North Carolina Court of Appeals
Oct 1, 2008
193 N.C. App. 247 (N.C. Ct. App. 2008)

Opinion

No. COA07-1280.

Filed 7 October 2008

Johnston County No. 05 CRS 57876, No. 05 CRS 57917.

Appeal by defendant from judgments entered 8 May 2007 by Judge Robert F. Floyd, Jr. in Johnston County Superior Court. Heard in the Court of Appeals 13 May 2008.

Attorney General Roy Cooper, by Assistant Attorney General John G. Barnwell, for the State. Marilyn G. Ozer, for defendant-appellant.


Marcus Dawnte Godwin ("defendant") appeals judgments entered upon jury verdicts finding him guilty of first-degree murder and robbery with a firearm. We find no error.

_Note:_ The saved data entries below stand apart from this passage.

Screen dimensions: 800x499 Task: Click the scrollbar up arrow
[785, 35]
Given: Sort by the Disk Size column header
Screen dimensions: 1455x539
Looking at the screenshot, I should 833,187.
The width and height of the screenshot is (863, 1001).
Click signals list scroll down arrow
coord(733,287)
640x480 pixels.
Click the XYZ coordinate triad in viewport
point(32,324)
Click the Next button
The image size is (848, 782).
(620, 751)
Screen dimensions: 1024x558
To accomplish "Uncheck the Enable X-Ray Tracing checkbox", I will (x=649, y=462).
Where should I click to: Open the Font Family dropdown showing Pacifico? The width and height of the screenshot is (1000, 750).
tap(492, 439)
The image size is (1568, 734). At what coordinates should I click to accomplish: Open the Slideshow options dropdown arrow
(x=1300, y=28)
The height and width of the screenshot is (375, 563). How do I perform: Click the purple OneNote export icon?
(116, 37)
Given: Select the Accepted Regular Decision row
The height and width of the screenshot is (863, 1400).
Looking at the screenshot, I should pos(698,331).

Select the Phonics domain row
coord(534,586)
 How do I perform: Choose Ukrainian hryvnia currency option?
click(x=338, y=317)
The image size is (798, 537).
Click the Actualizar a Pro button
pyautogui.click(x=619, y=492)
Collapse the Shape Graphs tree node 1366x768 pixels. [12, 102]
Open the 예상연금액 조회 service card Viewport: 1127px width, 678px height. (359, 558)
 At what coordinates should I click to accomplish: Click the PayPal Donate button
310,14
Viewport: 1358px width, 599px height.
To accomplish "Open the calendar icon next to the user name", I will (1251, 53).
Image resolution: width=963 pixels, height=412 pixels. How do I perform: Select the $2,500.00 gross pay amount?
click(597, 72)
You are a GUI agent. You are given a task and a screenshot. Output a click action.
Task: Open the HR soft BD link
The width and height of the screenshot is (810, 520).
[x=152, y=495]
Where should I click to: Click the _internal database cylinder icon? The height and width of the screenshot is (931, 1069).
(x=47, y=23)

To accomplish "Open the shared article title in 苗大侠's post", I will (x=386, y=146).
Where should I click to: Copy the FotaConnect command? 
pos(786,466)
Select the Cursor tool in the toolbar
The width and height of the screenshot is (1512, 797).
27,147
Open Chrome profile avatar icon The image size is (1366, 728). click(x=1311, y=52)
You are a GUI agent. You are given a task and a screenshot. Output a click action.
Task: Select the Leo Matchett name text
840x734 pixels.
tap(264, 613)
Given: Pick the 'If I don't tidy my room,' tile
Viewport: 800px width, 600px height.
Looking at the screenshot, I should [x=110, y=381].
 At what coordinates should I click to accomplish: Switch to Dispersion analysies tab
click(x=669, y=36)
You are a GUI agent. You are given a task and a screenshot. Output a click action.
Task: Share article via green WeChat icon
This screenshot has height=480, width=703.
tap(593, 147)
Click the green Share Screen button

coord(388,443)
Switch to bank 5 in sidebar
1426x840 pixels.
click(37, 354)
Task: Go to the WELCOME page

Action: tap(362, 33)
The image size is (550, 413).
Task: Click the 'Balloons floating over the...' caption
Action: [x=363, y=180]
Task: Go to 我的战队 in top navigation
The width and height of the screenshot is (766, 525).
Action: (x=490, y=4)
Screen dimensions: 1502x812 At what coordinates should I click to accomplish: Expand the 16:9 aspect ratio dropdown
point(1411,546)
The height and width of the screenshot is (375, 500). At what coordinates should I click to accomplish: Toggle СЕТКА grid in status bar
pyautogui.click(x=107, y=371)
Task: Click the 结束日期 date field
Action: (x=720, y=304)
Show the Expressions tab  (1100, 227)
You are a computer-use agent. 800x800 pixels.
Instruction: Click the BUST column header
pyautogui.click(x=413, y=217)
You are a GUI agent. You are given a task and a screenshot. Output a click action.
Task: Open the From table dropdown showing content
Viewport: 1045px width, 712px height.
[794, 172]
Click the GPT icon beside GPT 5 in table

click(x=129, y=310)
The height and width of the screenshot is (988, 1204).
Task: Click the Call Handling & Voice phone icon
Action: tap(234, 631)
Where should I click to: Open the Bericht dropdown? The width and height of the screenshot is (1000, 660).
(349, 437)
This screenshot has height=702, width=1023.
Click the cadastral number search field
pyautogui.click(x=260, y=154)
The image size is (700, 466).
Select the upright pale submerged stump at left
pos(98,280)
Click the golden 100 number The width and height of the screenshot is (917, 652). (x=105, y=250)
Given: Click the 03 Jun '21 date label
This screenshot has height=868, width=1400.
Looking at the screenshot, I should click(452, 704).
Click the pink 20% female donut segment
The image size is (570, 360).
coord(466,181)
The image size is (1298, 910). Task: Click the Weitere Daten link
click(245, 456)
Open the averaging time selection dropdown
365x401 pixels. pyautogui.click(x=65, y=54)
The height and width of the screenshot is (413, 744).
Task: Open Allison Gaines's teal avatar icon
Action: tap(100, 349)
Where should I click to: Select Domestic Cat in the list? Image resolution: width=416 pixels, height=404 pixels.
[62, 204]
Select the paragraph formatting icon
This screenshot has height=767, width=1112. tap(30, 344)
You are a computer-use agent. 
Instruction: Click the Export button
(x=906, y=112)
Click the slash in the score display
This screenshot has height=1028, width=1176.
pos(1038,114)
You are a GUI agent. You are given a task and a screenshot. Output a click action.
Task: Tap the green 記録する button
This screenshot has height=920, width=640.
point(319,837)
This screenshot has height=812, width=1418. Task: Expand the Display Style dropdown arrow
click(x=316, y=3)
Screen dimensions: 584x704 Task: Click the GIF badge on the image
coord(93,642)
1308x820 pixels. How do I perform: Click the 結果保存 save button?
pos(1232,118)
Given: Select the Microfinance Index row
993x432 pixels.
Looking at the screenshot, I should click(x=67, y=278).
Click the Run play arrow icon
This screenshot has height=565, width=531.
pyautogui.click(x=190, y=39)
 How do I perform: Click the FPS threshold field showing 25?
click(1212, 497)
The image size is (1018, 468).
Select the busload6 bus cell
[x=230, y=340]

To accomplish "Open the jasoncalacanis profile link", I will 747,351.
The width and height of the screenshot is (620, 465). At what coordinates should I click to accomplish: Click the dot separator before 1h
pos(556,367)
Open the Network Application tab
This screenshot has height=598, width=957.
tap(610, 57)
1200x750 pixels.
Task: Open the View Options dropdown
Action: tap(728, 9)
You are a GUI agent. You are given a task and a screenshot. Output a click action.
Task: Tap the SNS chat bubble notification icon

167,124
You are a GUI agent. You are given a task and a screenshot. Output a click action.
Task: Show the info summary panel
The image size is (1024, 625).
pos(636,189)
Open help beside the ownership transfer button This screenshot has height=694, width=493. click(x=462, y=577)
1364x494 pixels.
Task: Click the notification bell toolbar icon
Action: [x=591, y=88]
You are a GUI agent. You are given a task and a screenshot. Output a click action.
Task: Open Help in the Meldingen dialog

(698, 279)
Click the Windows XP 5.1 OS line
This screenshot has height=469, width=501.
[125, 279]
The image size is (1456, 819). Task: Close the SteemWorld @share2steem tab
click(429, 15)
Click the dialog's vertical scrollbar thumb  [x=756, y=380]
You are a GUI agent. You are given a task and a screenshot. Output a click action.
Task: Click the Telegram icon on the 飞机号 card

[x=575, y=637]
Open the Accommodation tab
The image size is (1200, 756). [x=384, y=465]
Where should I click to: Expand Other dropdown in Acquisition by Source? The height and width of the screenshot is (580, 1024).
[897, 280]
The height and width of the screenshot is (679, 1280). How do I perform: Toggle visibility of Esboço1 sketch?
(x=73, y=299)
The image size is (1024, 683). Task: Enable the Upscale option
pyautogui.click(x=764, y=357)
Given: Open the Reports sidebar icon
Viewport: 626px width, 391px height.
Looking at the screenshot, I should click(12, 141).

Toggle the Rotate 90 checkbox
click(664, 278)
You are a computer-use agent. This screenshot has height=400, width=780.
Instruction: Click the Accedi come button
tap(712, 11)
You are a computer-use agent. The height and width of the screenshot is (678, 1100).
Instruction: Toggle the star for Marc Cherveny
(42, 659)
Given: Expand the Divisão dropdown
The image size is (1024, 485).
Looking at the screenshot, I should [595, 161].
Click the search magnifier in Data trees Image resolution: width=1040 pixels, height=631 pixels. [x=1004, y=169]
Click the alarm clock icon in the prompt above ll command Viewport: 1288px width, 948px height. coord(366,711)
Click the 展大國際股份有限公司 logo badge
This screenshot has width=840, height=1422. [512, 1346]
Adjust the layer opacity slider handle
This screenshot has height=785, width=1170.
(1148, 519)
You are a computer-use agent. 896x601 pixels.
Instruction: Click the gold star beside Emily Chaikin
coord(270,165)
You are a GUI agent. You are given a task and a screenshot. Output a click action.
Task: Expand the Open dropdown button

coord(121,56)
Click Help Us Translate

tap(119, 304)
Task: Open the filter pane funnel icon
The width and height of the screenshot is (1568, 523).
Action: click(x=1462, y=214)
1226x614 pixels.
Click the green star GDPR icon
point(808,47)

On 21 August 2005, Walter Bobbitt ("Bobbitt"), a friend of both Brandon Johnson ("the victim") and the defendant, visited the victim's residence and observed defendant loading a pistol. Later that day, Joseph Hinton ("Hinton"), an acquaintance of the victim, also saw the defendant with the victim outside the victim's residence. Defendant told the victim he needed a ride and the victim agreed to drive him down the road. Hinton watched defendant enter the victim's Ford Expedition ("the victim's vehicle"). Bobbitt saw the victim's vehicle stop in front of him. After observing flashes of gunfire, and hearing several gunshots inside the vehicle, Bobbitt witnessed the victim's body fall out of the vehicle. The victim died from a gunshot wound to the head.

On 22 August 2005, defendant drove the victim's vehicle to Kevin Pearce's ("Pearce") residence. Pearce and defendant drove to Goldsboro, North Carolina and purchased beer and marijuana. They later decided to drive to Fayetteville. While on the highway, Pearce noticed state troopers following them. Defendant admitted to Pearce that he shot the victim.

Trooper Mark Cole ("Trooper Cole") was driving a patrol car equipped with a video camera that automatically records upon activation of the vehicle's lights and siren. Trooper Cole received a transmission to watch for a car matching the victim's vehicle's description. Trooper Cole spotted the victim's vehicle and called for assistance. Trooper Anthony DiGiovanni ("Trooper DiGiovanni") joined the pursuit. After the troopers activated their blue lights and sirens, defendant accelerated the vehicle. Trooper Cole pursued defendant through the streets of Dunn at speeds of 55 to 60 miles per hour. During the chase, defendant used evasive maneuvers to navigate through traffic in Dunn and on I-95. Defendant avoided two sets of "stop sticks" that the highway patrol officers used attempting to slow down or stop the vehicle. After driving on I-295 toward Fayetteville, then reversing course to US 13, defendant was finally stopped. Defendant exited the vehicle, followed the troopers' directions and walked backwards towards them without stumbling. While defendant was read his Miranda rights, he not only repeatedly told the troopers that he shot the victim but also claimed he killed other individuals. After further investigation, law enforcement were unable to find evidence that defendant killed anyone other than the victim. Defendant was charged with, inter alia, first-degree murder of the victim.

Prior to trial, defendant's counsel moved to suppress defendant's statements to the troopers. The trial court denied the motion to suppress all but one of defendant's statements. The excluded statement was an affirmative response to a detective's custodial interrogation prior to the officer giving a new Miranda warning.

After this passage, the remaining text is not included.